--- INPUT ---

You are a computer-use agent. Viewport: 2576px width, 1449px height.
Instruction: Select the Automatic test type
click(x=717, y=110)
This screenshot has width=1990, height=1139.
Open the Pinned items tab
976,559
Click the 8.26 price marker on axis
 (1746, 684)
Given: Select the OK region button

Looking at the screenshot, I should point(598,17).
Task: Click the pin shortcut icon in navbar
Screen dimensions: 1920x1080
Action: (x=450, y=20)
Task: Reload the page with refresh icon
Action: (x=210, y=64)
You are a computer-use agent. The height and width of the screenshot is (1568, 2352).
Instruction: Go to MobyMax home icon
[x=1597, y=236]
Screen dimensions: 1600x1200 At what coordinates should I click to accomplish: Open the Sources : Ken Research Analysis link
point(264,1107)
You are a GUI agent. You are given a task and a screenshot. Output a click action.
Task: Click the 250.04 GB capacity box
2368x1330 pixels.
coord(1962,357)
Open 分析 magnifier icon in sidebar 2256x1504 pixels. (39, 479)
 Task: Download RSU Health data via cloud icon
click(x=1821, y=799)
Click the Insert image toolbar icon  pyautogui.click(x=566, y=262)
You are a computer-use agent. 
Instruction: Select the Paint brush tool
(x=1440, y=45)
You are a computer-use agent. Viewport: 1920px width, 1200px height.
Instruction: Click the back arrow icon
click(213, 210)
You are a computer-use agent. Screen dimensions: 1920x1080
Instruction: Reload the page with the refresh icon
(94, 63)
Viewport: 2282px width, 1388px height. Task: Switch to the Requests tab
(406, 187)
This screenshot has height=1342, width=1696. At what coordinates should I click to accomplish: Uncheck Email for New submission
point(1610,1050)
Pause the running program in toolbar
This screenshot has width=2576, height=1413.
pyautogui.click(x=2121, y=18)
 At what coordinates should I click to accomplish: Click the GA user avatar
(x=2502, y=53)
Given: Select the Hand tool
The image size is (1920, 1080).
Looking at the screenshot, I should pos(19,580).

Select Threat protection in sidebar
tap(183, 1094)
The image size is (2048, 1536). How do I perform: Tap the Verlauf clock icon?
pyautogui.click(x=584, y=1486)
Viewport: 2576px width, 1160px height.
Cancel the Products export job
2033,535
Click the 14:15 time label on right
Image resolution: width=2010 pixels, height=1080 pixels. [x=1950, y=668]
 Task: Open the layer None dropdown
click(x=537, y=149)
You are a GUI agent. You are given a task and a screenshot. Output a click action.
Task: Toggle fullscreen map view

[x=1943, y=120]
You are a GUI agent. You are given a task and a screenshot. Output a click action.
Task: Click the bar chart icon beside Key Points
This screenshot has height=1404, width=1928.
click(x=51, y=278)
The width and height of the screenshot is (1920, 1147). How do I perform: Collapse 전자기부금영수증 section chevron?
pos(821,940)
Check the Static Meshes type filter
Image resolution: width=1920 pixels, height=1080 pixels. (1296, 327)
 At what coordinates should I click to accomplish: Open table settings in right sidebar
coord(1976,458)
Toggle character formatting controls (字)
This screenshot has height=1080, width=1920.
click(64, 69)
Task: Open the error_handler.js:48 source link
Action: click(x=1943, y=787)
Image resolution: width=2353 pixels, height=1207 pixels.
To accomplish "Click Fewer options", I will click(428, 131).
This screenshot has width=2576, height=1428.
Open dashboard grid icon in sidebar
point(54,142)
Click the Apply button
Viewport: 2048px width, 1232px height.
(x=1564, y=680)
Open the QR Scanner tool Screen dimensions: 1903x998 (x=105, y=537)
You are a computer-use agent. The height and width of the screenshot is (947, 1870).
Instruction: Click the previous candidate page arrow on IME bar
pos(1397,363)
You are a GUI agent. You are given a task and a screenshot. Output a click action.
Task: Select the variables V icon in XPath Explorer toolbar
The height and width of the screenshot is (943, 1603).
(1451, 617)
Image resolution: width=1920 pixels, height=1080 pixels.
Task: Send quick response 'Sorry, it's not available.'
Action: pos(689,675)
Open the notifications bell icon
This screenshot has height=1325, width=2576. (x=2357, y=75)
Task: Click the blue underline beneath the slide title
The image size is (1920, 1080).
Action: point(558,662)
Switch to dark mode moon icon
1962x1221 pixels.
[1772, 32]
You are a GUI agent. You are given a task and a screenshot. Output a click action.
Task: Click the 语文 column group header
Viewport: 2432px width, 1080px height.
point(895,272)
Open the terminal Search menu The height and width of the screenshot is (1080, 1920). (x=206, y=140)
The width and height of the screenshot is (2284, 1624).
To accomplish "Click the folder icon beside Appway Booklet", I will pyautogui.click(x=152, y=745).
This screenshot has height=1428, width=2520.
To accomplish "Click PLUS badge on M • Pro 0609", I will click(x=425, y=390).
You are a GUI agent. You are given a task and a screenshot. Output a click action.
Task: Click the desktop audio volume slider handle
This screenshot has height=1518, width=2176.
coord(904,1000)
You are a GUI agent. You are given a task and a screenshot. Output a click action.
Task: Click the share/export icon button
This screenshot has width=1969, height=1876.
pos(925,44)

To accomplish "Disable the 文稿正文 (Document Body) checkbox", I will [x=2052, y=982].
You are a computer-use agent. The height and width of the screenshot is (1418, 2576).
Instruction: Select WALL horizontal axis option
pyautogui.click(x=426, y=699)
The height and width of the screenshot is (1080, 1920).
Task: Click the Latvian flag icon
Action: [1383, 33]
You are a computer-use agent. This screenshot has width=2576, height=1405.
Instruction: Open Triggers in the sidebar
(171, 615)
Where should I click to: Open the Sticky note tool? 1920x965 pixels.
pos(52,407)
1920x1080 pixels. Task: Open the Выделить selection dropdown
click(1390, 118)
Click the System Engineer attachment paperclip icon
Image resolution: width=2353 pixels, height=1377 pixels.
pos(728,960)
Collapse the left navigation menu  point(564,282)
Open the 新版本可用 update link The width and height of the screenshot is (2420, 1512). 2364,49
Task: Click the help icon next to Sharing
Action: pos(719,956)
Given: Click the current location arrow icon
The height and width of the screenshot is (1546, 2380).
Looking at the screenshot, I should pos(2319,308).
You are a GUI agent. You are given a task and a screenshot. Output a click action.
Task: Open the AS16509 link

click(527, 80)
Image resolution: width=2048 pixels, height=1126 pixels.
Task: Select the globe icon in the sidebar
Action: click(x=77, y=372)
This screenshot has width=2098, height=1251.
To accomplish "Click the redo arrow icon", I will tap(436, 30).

---

▸ EXERCISE DESCRIPTION
Where a line contains "Instruction: Open Triggers in the sidebar", begin there and output each line through the end of the data above, exactly; give no other lines.

▸ TASK ANSWER
Instruction: Open Triggers in the sidebar
(171, 615)
Where should I click to: Open the Sticky note tool? 1920x965 pixels.
pos(52,407)
1920x1080 pixels. Task: Open the Выделить selection dropdown
click(1390, 118)
Click the System Engineer attachment paperclip icon
Image resolution: width=2353 pixels, height=1377 pixels.
pos(728,960)
Collapse the left navigation menu  point(564,282)
Open the 新版本可用 update link The width and height of the screenshot is (2420, 1512). 2364,49
Task: Click the help icon next to Sharing
Action: pos(719,956)
Given: Click the current location arrow icon
The height and width of the screenshot is (1546, 2380).
Looking at the screenshot, I should pos(2319,308).
You are a GUI agent. You are given a task and a screenshot. Output a click action.
Task: Open the AS16509 link

click(527, 80)
Image resolution: width=2048 pixels, height=1126 pixels.
Task: Select the globe icon in the sidebar
Action: click(x=77, y=372)
This screenshot has width=2098, height=1251.
To accomplish "Click the redo arrow icon", I will tap(436, 30).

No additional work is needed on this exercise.